“Where’s the swordmaster?” Skeggi asked.
“She’s late,” Dyrfinna said flatly.
“Well, I gathered that, since she wasn’t here,” Skeggi said, annoyed. The swordmaster was usually on time and took them to task if they were late. Not this time. Odd.
But as soon as she saw the little owl, Gefjun came over to coo at Smoke. “Who’s the pretty owl? Who’s the pretty owl?” Gefjun reached up to stroke Smoke on the head. Her big owl eyes closed with delight.
“Come on over here and fight,” Dyrfinna complained. So the two young women started sparring. Ostryg cheered Gefjun on, telling her how hot she was, until she finally put her sword aside and came over and whacked him.
Dyrfinna put down her sword. “Stop that. We’re practicing.”
“Come on, let a girl have her fun.” Ostryg rubbed his head and made a kissy face at Gefjun.
“Aaa! No kissy faces.” Gefjun toppled over the top of Ostryg.
He cried, “Help, you’re crushing me!” which earned another thwack from Gefjun.
Skeggi was exasperated with Dyrfinna … mixed feelings, really.
Dyrfinna was sullen because he’d broken her heart only last week. She truly loved him. When she would visit Skeggi’s house, she’d given his little brothers piggy-back rides and fought epic sword battles with them up and down the road. Then she and Skeggi would go on walks where she talked about her dreams of leading armies and his dreams of carrying on the shipping trade his parents had started but his grandparents were still carrying on, now that they were gone. Skeggi did love a life at sea, guiding a ship to distant ports, of traveling to faraway lands and meeting people of other cultures and races and trying their foods and listening to their stories and gawking at the amazing buildings and homes as he walked through foreign cities.
Though she loved him, he couldn’t think of her as anything more than a dear friend.
It wasn’t her fault that their relationship didn’t work out. It was just that Skeggi didn’t feel the pulse-pounding love that she had been experiencing. He didn’t want to lead her on and give her false hope about their future.

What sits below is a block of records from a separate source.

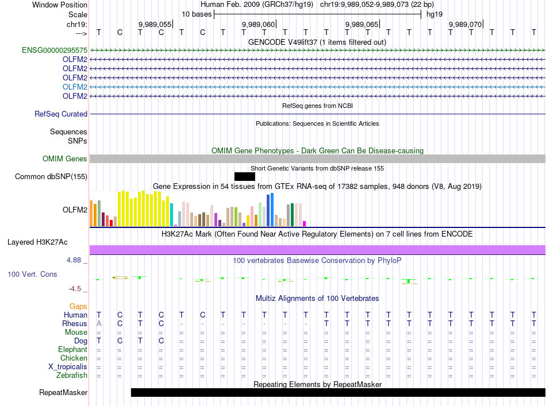Click the Zebrafish species row label

(x=72, y=376)
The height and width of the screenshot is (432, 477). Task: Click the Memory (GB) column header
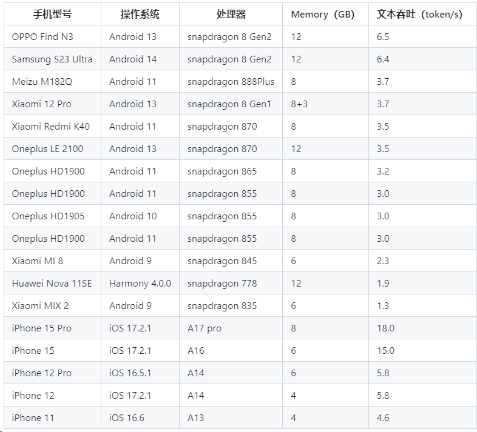(322, 15)
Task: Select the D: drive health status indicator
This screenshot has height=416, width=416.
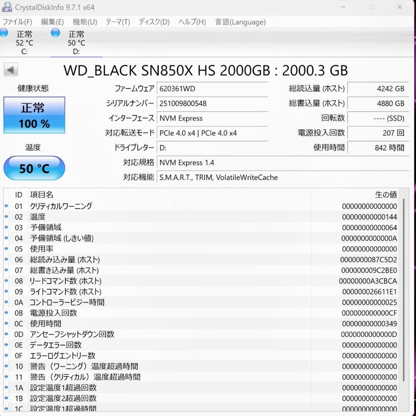Action: point(55,34)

So finally, last week he screwed up the courage to make the break. Skeggi took her on a walk, where he said that she was a wonderful person, but he just didn’t love her the same way she loved him, and it was his fault.
She didn’t take the news very well.
Her face got red, then redder, and tears started up in her eyes. Dyrfinna had tried to speak, but nothing came out.
So she knocked him down.
From the ground, Skeggi watched her storm away, hands over his nose.
Even a week later, his nose still hurt, though it hadn’t been broken. And it was very awkward to be around her.
But at the same time, Dyrfinna refused to hold on to him if he won’t have her. She was too proud for that.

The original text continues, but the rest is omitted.